Assignment: From the entries that follow, copy each line containing the word "screenshot".
Dataset entries Block Start
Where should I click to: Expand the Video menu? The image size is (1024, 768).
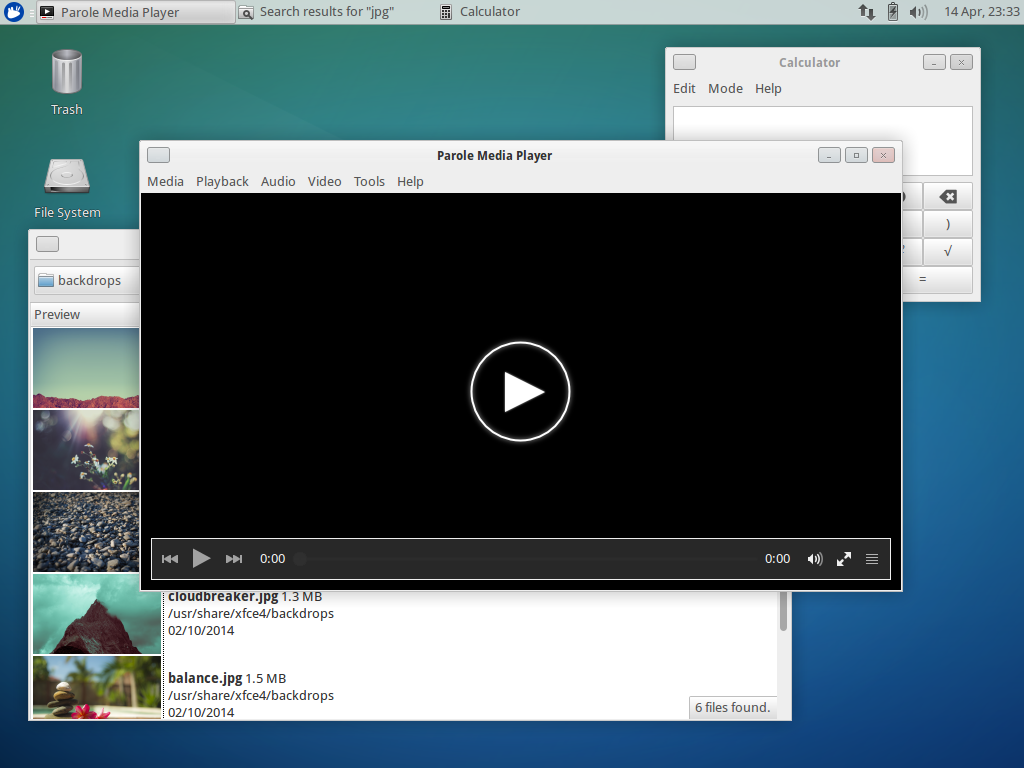point(324,181)
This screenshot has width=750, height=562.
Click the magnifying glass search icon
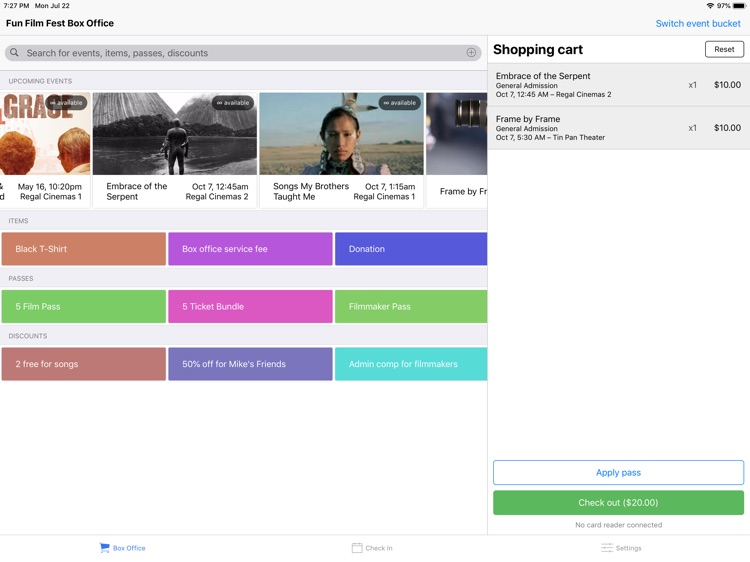pos(14,53)
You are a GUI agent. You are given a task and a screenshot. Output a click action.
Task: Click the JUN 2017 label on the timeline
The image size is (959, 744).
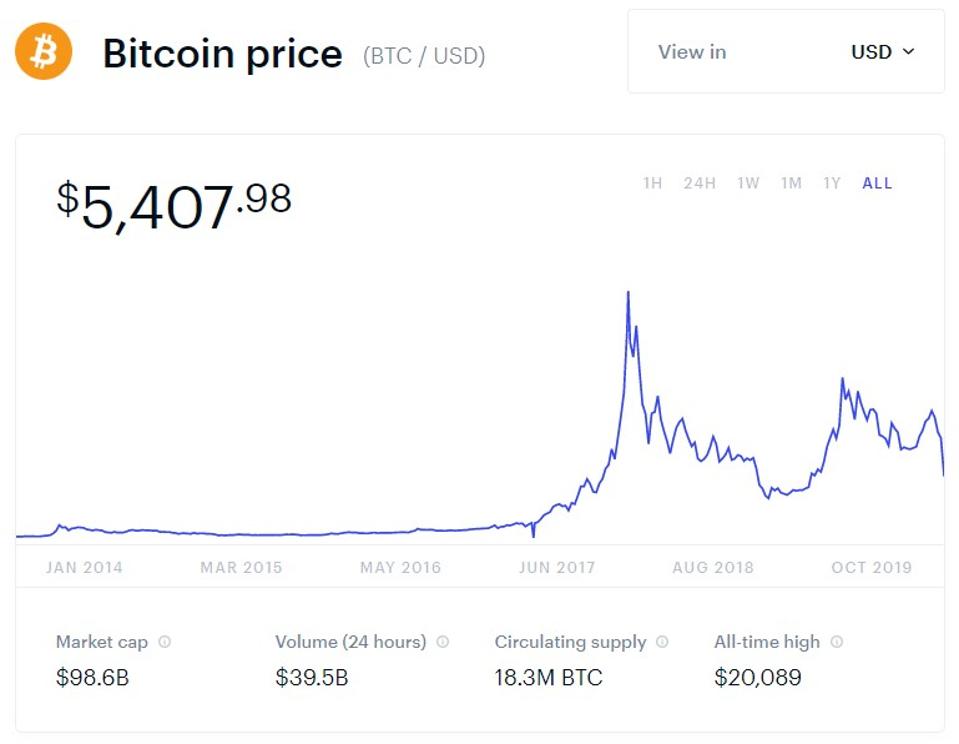pos(556,567)
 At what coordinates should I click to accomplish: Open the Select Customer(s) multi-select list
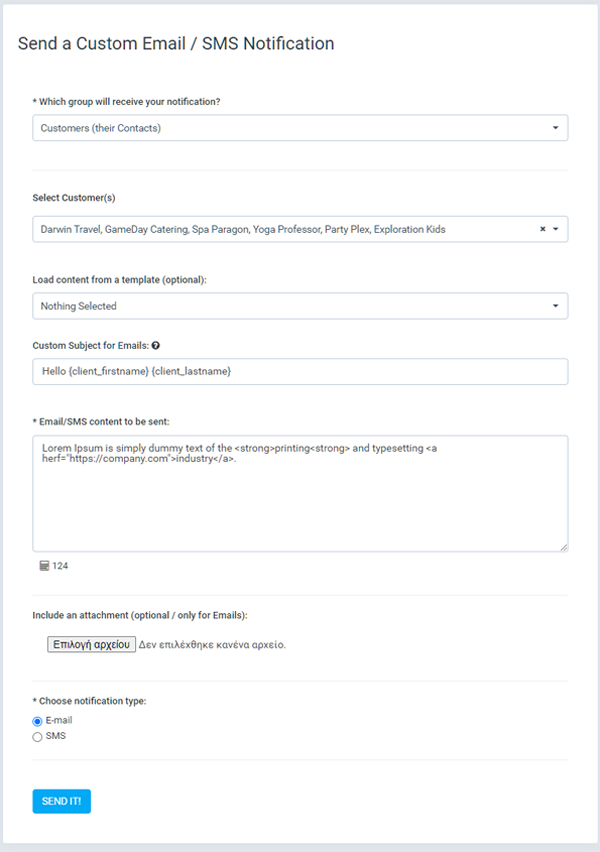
Dataset entries Block End
Exercise solution:
This screenshot has width=750, height=562.
You are a GUI agent. You are given a task and a screenshot. Output a click action.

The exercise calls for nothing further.